Le nombre croissant d'enfants transportés à l'hôpital pour des tentatives de suicide ou des pensées suicidaires est jugé alarmant, mais les données canadiennes sont trop incomplètes pour mesurer l'ampleur du problème, a constaté un chercheur montréalais.

Le docteur Brett Burstein un urgentologue pédiatrique, a coécrit une étude publiée cette semaine qui trace le portrait du phénomène aux États-Unis. Selon les conclusions, le nombre d'enfants hospitalisés pour avoir pensé ou avoir tenté de s'enlever la vie a doublé de 2007 à 2015, passant de 580 000 à 1,12 million.

La proportion de visites à l'urgence pour des tentatives de suicide ou des pensées suicidaires a aussi augmenté pendant cette période, oscillant de 2,17 % à 3,5 %.

Les chiffres proviennent de données publiques fournies par les Centres pour le contrôle et la prévention des maladies des États-Unis et ont été analysés par le docteur Burstein et deux autres de ses collègues de l'Hôpital de Montréal pour enfants, Holly Agostino et Brian Greenfield.

De telles données ne sont pas disponibles au Canada, mais une tendance similaire s'y dessinerait, selon le docteur Burstein.

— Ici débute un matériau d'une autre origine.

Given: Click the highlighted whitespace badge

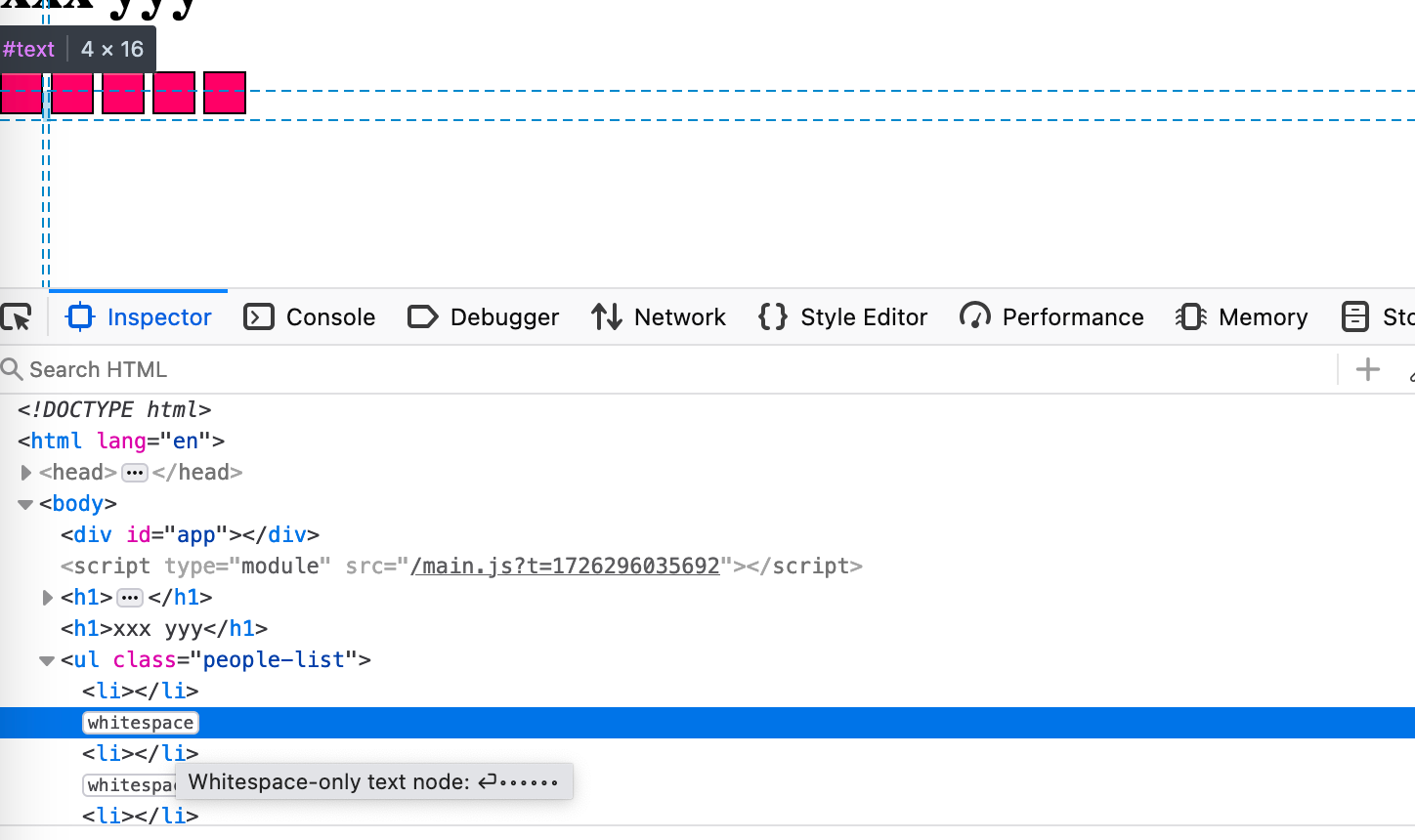Looking at the screenshot, I should pyautogui.click(x=141, y=723).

Seulement à l'Hôpital de Montréal pour enfants, les visites à l'urgence pour des tentatives de suicide ou des pensées suicidaires ont augmenté de 55 % depuis 2015 - elles représentent environ 2 % de toutes les visites.

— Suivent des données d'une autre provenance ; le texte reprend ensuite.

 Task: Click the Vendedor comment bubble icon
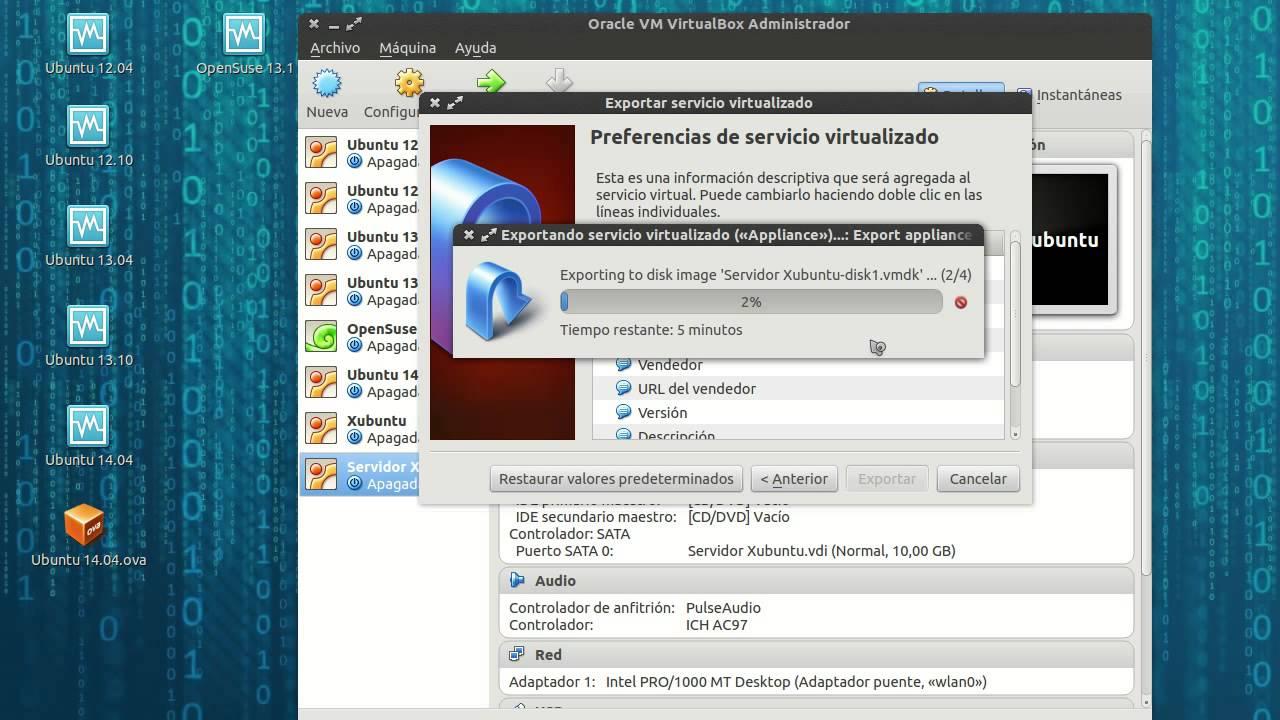(624, 365)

« Malheureusement, c'est clair qu'on a la même expérience, ici, à l'urgence », a déploré le docteur Burstein, qui est également chercheur associé au Programme en santé de l'enfant et en développement humain du Centre universitaire de santé McGill.

Selon lui, il est raisonnable de parler d'une « crise de santé mentale pédiatrique ».

De plus en plus jeunes

Le docteur Burstein croit que l'une des conclusions les plus dérangeantes de l'étude américaine est que 43 % des enfants transportés aux urgences étaient âgés de moins de 12 ans.

« C'étaient des suicidaires parmi des enfants entre l'âge de 5 et 11 ans. C'est certain que c'est quelque chose de nouveau », a-t-il soutenu.

Ces chiffres sont particulièrement inquiétants puisqu'une première tentative de suicide est le « plus puissant indicateur d'un risque à vie de suicide », a-t-il souligné.

Selon lui, l'étude publiée dans JAMA Pediatrics démontre la nécessité de mieux former le personnel travaillant dans les urgences pour s'assurer que les enfants soient pris en charge rapidement - c'est l'occasion d'identifier les personnes à risque, a-t-il indiqué.

Le docteur Burstein voudrait également que le Canada collecte des données pour mieux faire face au problème.

Un problème « endémique »

Fardous Hosseiny, directeur national de la recherche et des politiques publiques à l'Association canadienne pour la santé mentale, pense lui aussi que le Canada est en manque de données.

Cela permettrait aux autorités de diriger le financement au bon endroit pour affronter le problème « épidémique » des pensées suicidaires chez les jeunes Canadiens, selon lui.

« C'est vraiment une période de transition pour les enfants, tant sur le plan neurobiologique que social, a-t-il indiqué. Ils doivent naviguer dans différents contextes sociaux et groupes de pairs tout en découvrant qui ils sont et en conciliant de plus grandes responsabilités et une plus grande autonomie. »

D'après lui, pour répondre au problème, les gouvernements devront investir davantage en santé mentale pour éviter que les gens attendent des mois avant d'être traités.